But the supreme court retained the ABA's distinction
between the scope of disclosure required for statements of witnesses
and the scope required for statements of defendants and co-
defendants. The court followed the ABA standard by including the
phrase "and the substance of any oral statements" in sections
(b)(1)(ii) and (iii), but omitted this phrase from section (b)(1)(i)
which applied to statements made by witnesses such as Habeger.
Both the language of and the commentary to ABA Standard
2.1(a) specifically indicate that the term "statement" does not
include an unrecorded oral statement such as Habeger made to the
prosecutor. [Fn. 7]
We recognize that this interpretation of Criminal Rule
16(b)(1)(i) could be abused. But there is no indication here of bad
faith by the prosecutor. Although Habeger's statements identifying
the tools were not previously disclosed to Sivertsen, Sivertsen has
not identified anything in this record that demonstrates that the
prosecutor tried to circumvent the rule. Nor does this record
reflect any effort by the prosecution to discourage Habeger from
discussing the case with Sivertsen.
Even if the failure to disclose Habeger's identification
of the tools was a discovery violation, the defendant must show a
plausible way in which his defense could have been prejudiced by the
discovery violation for a mistrial to be warranted. [Fn. 8]
Although Sivertsen was apparently surprised by Habeger's discussion
of the tools, he did not explain how the evidence undermined his
case.
In the absence of a showing of prejudice, there is no
error in denying a motion for a mistrial based on a claimed
discovery violation. [Fn. 9] Habeger's identification of the
tools, while evidence that supported the prosecution's case, did not
undermine any defense announced by Sivertsen. In opening statement,
Sivertsen indicated that he was reserving his analysis of the facts
until closing argument. He urged the jury to keep an open mind on
the case and to remember the presumption of innocence. Thus this
case is unlike Bostic v. State. [Fn. 10] In Bostic, the prosecution
had committed an intentional discovery violation by not informing
the defense of an expert witness whom the prosecutor would call.
Since the testimony of the expert significantly undermined Bostic's
announced defense, the supreme court held that the prosecution bore
the burden of proof that the defendant was not prejudiced by the
intentional discovery violation. And if the prosecution failed to
meet that burden, the court held that a mistrial should be declared.

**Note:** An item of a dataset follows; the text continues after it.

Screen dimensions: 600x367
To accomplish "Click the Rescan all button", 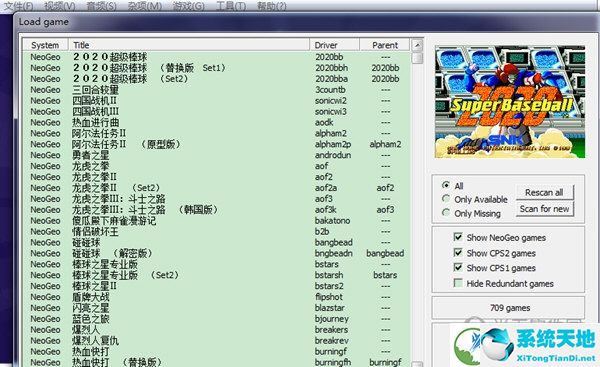I will (545, 192).
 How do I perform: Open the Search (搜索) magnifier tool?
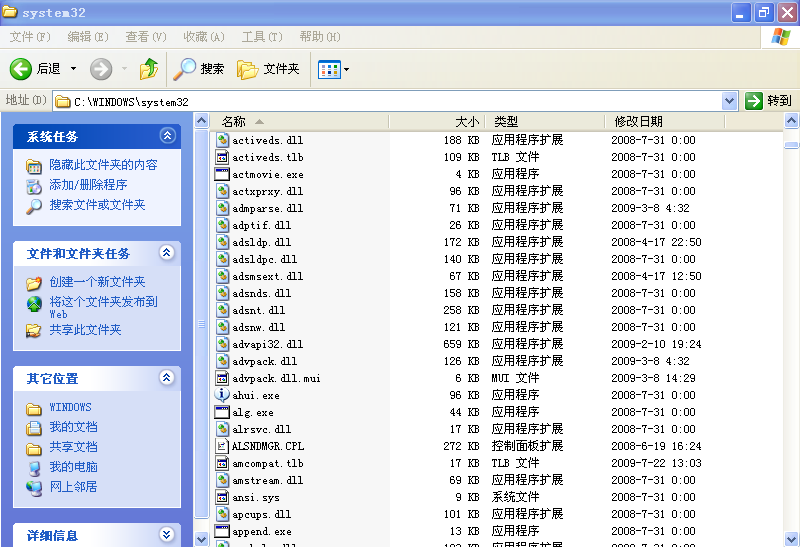[x=186, y=69]
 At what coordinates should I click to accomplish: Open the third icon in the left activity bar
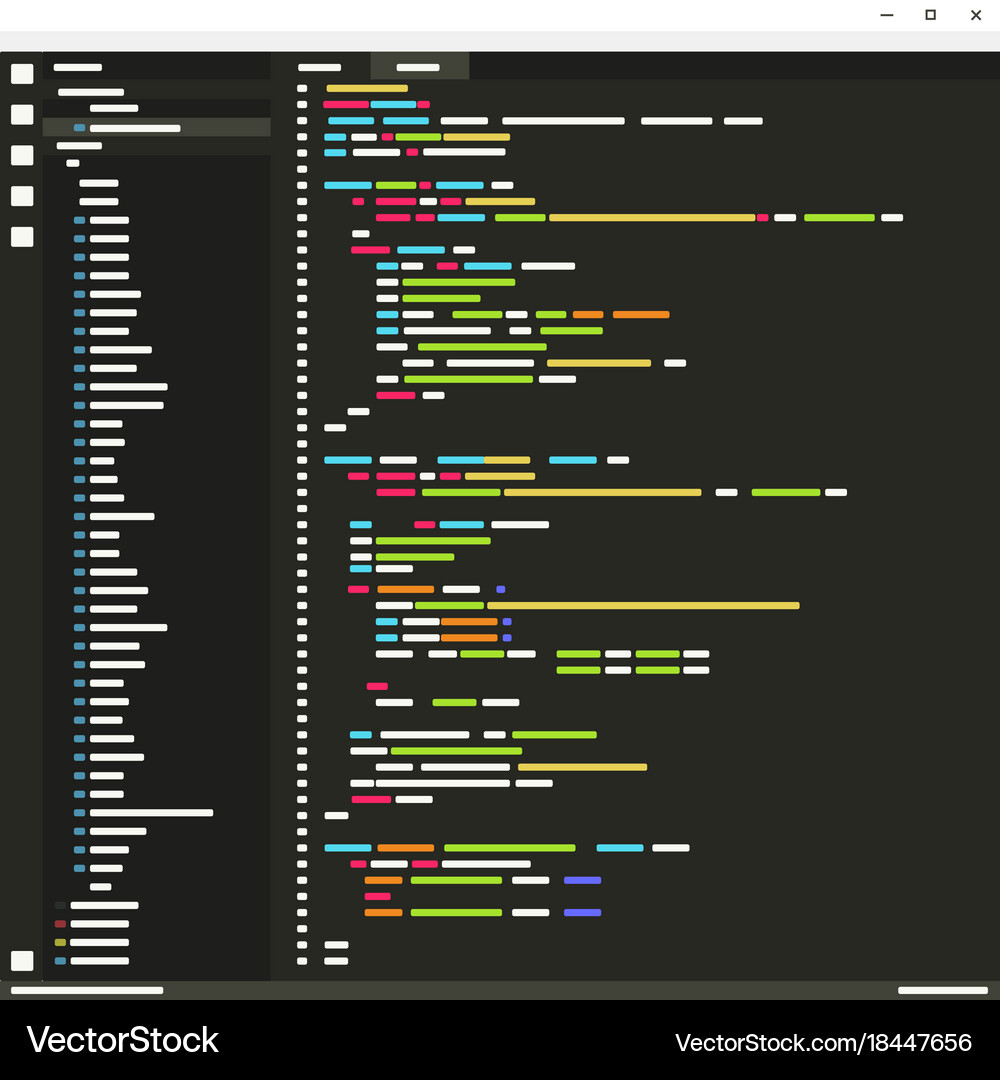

From our review of this record, we conclude that Judge
Weeks did not abuse his discretion when he denied Sivertsen's
mistrial motion. [Fn. 11]
Next we consider Sivertsen's argument that Judge Weeks
erroneously denied his motion for a judgment of acquittal on the
burglary count relating to Merchant's Wharf. Sivertsen maintains
that he was entitled to a judgment of acquittal because there was
no evidence that he forced his way into Merchant's Wharf. We
disagree. First, forced entry is not an essential element for
burglary. What the prosecution was required to prove here was that
Sivertsen entered or remained unlawfully in Merchant's Wharf. Our
review of the record shows that the jury was presented with
sufficient evidence for reasonable jurors to conclude that Sivertsen
had entered or remained unlawfully in Merchant's Wharf. [Fn. 12]
Second, Judge Weeks merged the two burglary counts for sentencing.
Even if Judge Weeks should have granted his motion for judgment of
acquittal on the Merchant's Wharf burglary count, Sivertsen has
suffered no harm because he does not argue that there was
insufficient evidence to support the conviction for the Cruise Line
burglary.
We now address Sivertsen's claim that the prosecutor's
final argument was erroneous. The prosecutor made the following
comments:
Now [I] have to prove that he did so with the
intent to commit a crime. The court read you the
instruction on what's called state of mind and I'm not
going to go over all the instructions. All I want you to
do is read the packet, apply the law. I'm not going to
read the whole intent state of mind instruction but state
of mind may be proven by circumstantial evidence.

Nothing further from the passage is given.